Legislators vow bill to curb health care costs

By Liz Kowalczyk

Globe Staff / June 28, 2011

State legislative leaders made their strongest statements yet in support of placing significant cost controls on health care, predicting yesterday that they will agree on a bill as early as the fall.

Senate and House leaders who spoke on the first day of a public hearing sponsored by Governor Deval Patrick’s administration provided new details about the proposal they are writing, and what they consider the key elements needed to improve the quality of care for patients, while at the same time reining in payments to hospitals and doctors.

They struck an aggressive tone, saying they would go further than Patrick did in his recent legislation.

A key component of their proposal, they said, would be to address inequities in what insurers pay hospitals and doctors groups, as highlighted in a report released last week by Attorney General Martha Coakley’s staff. Providers with brand names or geographical dominance, her staff concluded, are able to demand higher prices than others for providing similar care.

Coakley’s investigation concluded that even a new budget-minded way of paying providers, embraced by Patrick in the legislation he filed, will not save money unless officials solve underlying disparities in what providers are paid.

The governor and many legislators want to move to a system of “global payments,’’ in which providers are paid a monthly per-patient budget for care, rather than allowing them to bill for each separate service rendered to a patient, with few limits on the number of services.

----

TASK SET:
1: Condense the paragraph of the health care cost article that begins "A key component of their proposal" into a short list, keeping its main facts.
2: Name every person identified by name in the health care cost article, with any title the article gives them.
3: Proceed with the health care cost article, picking up after its final sentence.
The rows placed here are separate material, distinct from the health care cost article.

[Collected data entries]
----

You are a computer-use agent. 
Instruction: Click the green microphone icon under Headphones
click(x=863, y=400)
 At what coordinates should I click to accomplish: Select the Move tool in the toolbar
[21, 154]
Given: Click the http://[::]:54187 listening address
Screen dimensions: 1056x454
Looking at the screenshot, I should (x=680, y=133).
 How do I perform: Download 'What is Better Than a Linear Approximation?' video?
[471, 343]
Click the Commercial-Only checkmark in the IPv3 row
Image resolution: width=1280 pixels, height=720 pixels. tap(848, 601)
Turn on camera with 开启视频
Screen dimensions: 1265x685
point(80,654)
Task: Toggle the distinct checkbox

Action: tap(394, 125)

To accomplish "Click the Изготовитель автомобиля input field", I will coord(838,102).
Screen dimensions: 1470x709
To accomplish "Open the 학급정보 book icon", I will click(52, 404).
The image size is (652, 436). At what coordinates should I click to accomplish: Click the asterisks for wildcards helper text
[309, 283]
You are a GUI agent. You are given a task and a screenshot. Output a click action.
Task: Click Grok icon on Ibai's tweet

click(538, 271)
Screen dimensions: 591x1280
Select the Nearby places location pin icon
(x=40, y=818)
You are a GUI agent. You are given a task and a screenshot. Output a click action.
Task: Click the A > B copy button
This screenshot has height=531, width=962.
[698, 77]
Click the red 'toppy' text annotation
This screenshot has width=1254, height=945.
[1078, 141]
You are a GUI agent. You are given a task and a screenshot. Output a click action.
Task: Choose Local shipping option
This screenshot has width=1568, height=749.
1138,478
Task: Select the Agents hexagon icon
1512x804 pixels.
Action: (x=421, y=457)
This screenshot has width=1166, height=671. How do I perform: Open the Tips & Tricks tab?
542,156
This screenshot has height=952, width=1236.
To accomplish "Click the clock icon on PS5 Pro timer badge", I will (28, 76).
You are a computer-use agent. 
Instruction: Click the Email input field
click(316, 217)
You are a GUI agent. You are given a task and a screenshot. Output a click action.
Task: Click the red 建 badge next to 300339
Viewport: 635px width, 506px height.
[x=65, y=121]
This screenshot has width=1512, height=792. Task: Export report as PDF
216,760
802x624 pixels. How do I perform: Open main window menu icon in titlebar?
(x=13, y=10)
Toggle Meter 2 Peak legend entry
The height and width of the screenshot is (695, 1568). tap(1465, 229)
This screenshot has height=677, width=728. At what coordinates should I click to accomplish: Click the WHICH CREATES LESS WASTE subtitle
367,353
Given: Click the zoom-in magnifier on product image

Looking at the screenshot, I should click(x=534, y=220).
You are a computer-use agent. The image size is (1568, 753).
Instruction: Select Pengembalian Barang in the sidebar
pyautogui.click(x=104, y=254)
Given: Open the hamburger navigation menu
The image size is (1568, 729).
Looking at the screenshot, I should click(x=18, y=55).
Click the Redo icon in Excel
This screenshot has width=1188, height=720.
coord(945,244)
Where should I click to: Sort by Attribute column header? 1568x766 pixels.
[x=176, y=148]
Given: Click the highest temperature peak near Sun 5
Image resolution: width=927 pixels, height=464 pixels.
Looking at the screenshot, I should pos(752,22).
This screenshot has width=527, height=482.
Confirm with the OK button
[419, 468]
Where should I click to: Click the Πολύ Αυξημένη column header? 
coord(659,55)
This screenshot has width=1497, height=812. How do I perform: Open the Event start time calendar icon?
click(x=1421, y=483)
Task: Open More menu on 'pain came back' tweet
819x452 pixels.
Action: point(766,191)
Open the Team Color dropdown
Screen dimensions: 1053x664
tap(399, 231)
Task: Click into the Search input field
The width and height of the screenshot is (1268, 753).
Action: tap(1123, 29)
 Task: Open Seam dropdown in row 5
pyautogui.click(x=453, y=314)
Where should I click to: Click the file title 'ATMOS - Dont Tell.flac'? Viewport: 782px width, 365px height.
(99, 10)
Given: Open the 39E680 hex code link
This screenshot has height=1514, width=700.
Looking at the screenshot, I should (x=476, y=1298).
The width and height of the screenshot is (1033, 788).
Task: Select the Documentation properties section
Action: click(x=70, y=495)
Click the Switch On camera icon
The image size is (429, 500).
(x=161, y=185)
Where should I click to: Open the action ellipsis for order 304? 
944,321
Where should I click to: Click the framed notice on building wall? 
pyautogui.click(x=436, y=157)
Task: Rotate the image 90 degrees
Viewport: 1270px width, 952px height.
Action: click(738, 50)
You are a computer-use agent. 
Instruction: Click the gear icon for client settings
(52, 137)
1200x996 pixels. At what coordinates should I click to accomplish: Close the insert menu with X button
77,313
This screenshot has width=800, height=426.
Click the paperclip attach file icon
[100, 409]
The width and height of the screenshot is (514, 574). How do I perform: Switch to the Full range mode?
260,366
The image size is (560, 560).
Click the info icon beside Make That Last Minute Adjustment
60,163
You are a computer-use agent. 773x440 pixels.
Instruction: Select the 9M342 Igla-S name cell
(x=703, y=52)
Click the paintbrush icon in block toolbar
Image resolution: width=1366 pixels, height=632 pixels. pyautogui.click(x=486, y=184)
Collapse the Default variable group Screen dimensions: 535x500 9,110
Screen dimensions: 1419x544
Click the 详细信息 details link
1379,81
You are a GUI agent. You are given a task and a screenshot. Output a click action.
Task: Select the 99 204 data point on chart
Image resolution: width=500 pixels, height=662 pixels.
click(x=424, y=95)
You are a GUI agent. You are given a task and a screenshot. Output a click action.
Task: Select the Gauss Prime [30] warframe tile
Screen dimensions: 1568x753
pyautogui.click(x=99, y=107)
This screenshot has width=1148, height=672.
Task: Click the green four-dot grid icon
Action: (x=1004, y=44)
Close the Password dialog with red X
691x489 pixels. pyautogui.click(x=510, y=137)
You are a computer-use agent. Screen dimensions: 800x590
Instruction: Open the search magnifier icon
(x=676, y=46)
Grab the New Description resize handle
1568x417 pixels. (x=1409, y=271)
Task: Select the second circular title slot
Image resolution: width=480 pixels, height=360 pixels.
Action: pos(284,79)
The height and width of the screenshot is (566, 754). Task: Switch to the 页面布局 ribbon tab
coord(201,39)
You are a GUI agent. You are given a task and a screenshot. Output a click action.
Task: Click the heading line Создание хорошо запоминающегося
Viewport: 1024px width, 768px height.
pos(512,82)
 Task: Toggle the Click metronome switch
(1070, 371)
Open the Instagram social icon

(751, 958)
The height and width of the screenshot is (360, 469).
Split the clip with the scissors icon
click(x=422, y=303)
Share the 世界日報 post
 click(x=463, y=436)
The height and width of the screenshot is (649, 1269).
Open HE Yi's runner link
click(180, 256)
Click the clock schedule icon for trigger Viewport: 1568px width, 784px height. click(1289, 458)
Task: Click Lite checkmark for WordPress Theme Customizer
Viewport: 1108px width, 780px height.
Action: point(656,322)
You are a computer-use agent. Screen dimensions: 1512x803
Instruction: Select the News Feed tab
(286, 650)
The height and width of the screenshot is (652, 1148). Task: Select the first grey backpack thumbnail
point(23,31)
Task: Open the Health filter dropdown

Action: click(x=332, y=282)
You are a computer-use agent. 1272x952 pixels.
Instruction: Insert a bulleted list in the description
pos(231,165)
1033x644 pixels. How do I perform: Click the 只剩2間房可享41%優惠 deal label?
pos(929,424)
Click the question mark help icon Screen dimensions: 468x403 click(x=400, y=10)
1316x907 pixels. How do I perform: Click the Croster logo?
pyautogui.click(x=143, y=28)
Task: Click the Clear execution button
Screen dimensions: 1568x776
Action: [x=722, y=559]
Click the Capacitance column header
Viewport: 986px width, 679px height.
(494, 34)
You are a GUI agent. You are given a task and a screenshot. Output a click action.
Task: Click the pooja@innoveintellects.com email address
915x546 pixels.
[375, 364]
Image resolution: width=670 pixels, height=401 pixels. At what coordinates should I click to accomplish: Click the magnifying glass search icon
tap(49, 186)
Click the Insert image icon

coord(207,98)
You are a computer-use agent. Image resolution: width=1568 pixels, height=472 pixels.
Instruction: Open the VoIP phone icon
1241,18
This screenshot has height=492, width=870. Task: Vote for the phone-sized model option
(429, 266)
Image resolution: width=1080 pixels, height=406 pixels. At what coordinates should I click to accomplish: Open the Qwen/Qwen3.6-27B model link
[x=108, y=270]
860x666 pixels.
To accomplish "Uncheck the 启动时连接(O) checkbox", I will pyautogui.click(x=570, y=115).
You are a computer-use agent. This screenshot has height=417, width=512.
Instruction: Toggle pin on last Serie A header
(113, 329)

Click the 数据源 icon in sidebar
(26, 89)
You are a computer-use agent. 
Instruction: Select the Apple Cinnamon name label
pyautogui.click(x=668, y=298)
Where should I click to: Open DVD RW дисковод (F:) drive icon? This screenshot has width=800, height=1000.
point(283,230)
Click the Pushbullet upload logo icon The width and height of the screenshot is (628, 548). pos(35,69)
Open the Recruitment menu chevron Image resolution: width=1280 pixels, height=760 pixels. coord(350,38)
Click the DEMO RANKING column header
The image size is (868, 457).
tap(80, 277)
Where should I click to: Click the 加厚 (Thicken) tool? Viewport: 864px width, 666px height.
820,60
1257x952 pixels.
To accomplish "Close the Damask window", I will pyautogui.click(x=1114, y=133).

----

TASK RESULTS:
1:
- Legislative leaders said a key part of their proposal would address inequities in what insurers pay hospitals and doctors groups.
- A report released last week by Attorney General Martha Coakley's staff highlighted these inequities.
- Her staff concluded that providers with brand names or geographical dominance can demand higher prices than others for similar care.

2:
- Liz Kowalczyk
- Governor Deval Patrick
- Attorney General Martha Coakley

3:
“Our concern turns to outrage when we learn that there is no direct correlation between the cost of health care and the quality of care received,’’ Senator Richard Moore, Democrat of Uxbridge and Senate chairman of the committee on health care financing, said in his remarks.

Lynn Nicholas, president of the Massachusetts Hospital Association, said in an interview after the hearing that the rhetoric used by legislators was surprising.

“There doesn’t seem to be an appreciation or recognition that hospitals are really serious about moving into new models of care with new accountability and fostered by a new payment system,’’ Nicholas said.

She said data from Coakley’s office and from the administration, both of which are based on 2009 information, are not “current enough to reflect how the market is already evolving.’’

After his speech, Moore said those inroads made by insurers and providers are not consistent and officials “need to keep the pressure on.’’ He said he expects a joint House and Senate bill will be completed by the fall, and it will contain stronger incentives for residents to join wellness and prevention programs.

He signaled that he wants an independent authority insulated from politics to oversee the transition to a new payment system, rather than giving the administration this responsibility.

Representative Steven Walsh, a Lynn Democrat who is House chairman of the committee on health care financing, echoed Moore’s strong statements.

“We will be bolder and more aggressive than ever before,’’ he said.

He said he wants to offer “the market more concrete goals’’ for controlling prices than the governor did in his proposal.

There is a perception among many on Beacon Hill that the issue has gotten caught up in the back and forth negotiations over legalizing gambling, which House Speaker Robert A. DeLeo wants to push forward. The Senate and the governor, meanwhile, need DeLeo on board for meaningful changes in the health care payment system.